Ciò avviene non solo ogni qualvolta tali risultati appaiono certi, ma altresì quando appaiono probabili. E, nel caso di specie, non solo era probabile ma era assolutamente certo che la condotta dell’imputato (non potendo certo essere ritenuta scubile per essersi limitato a chiedere, senza successo, al precedente amministratore, i documenti amministrativo-contabili, atteso che questi, a fronte dell’inerzia” del precedente amministratore, avrebbe potuto/dovuto presentare denuncia nei confronti dello stesso), avrebbe determinato la compiuta integrazione del delitto di cui all’art. 5 citato. Tale condotta, punibile a dolo eventuale, del resto appariva altresì sorretta dal “curriculum” penale del reo, che, avendo al suo attivo una serie di precedenti penali in tema di reato societari, denotava in sostanza particolare dimestichezza con la materia così sorreggendo la sussistenza dell’elemento soggettivo del reato contestato; trattasi di affermazione che si sottare a censura, atteso che la configurabilità del dolo in relazione a peculiari tipologie di reato (come ad esempio, i reati finanziari, tributari, societari e fallimentari) ben può essere desunta dai precedenti penali specifici, che costituiscono indice della proclività del reo alla violazione della norma penale speciale.

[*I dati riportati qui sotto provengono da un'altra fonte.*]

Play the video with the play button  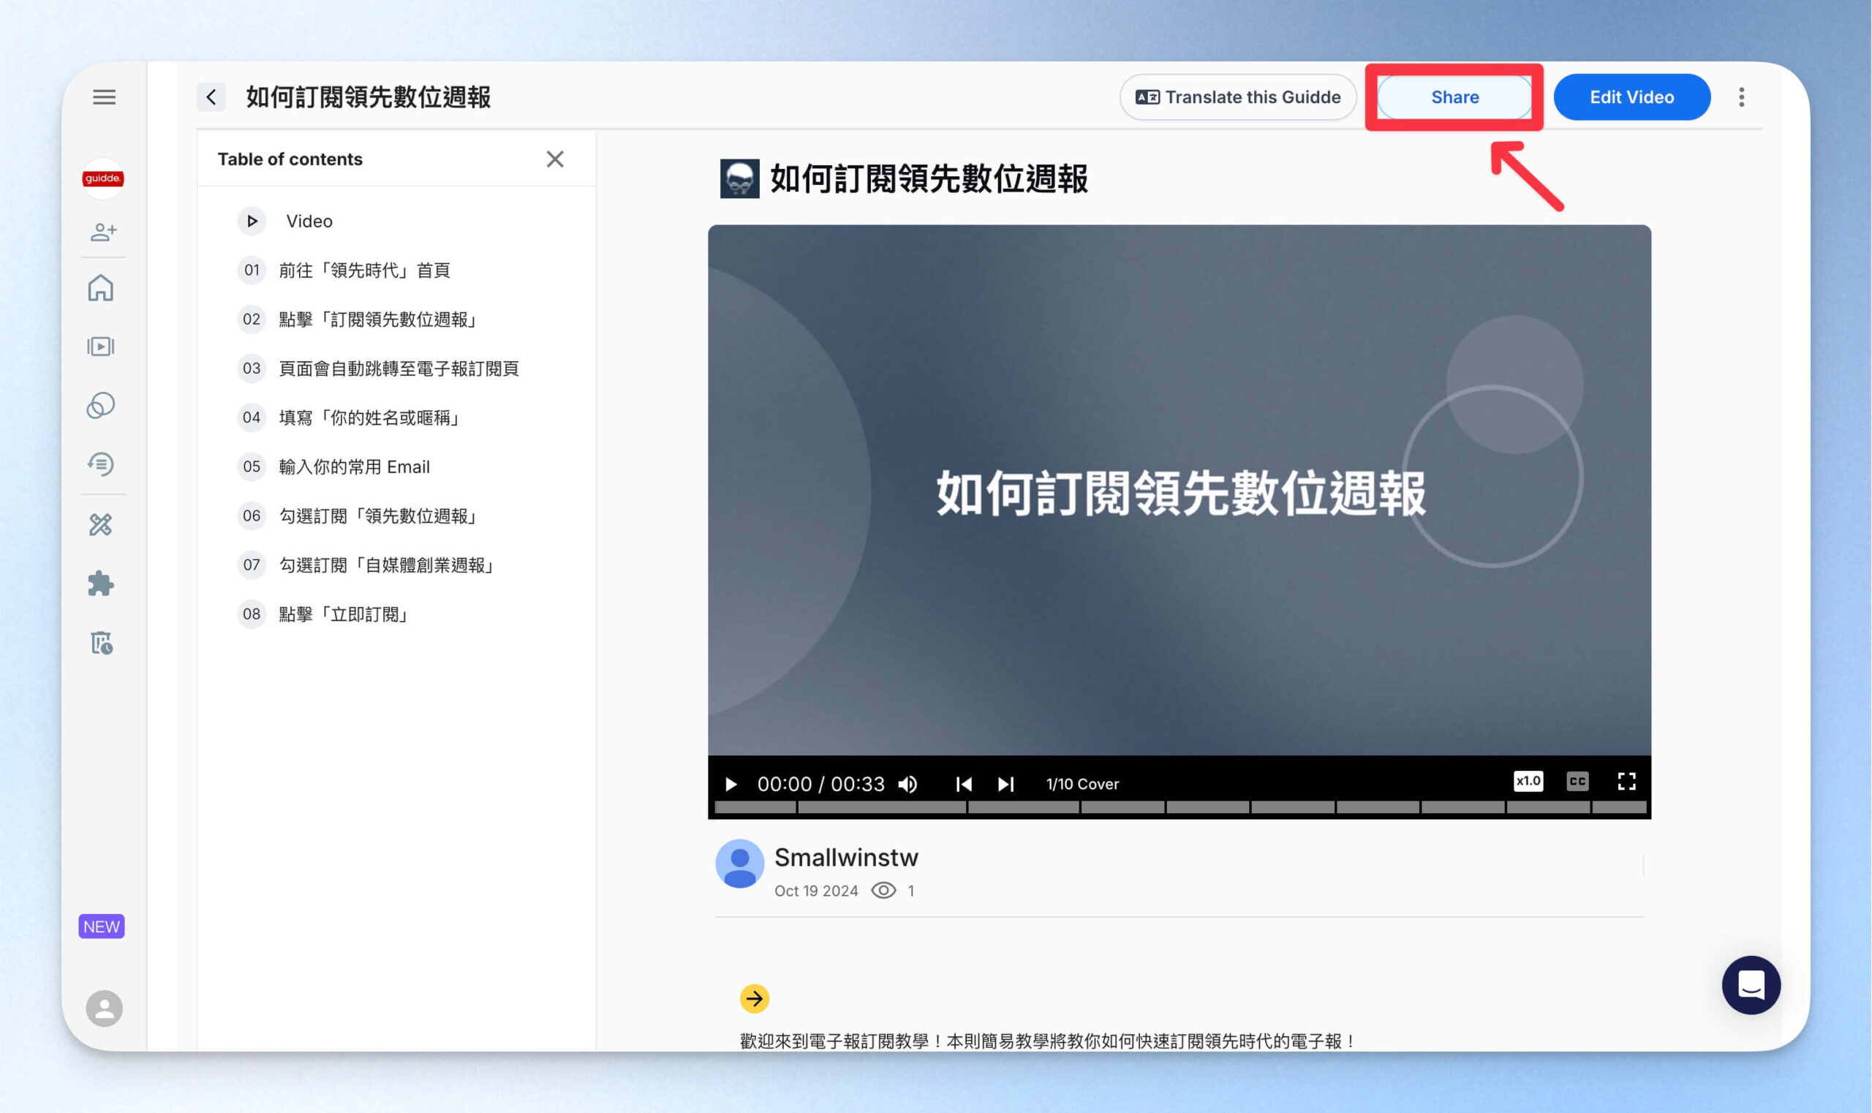pos(731,785)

La responsabilità penale, tuttavia, con particolare riferimento alla materia penal- tributaria, ovviamente, impone il ricorso a parametri valutativi diversi nel caso di eventuali contestazioni di reati dichiarativi che non si risolvano nell’omesso versamento di tributi o nell’omessa presentazione delle dichiarazioni fiscali (ad esempio, nel caso del pregresso utilizzo di fatture false), in quanto in tali casi l’illecito non è parimenti individuabile con la medesima immediatezza e, quindi, in tale caso per l’incriminazione dell’amministratore subentrante dovrà necessariamente provarsi, oltre ogni ragionevole dubbio, anche la sua conoscenza delle violazioni contabili e fiscali commesse in precedenza.
9. Il ricorso dev’essere, complessivamente, rigettato conseguendone la condanna alle spese processuali a norma dell’art. 616, c.p.p.
P.Q.M.
La Corte rigetta il ricorso o e condanna il ricorrente al pagamento delle spese processuali.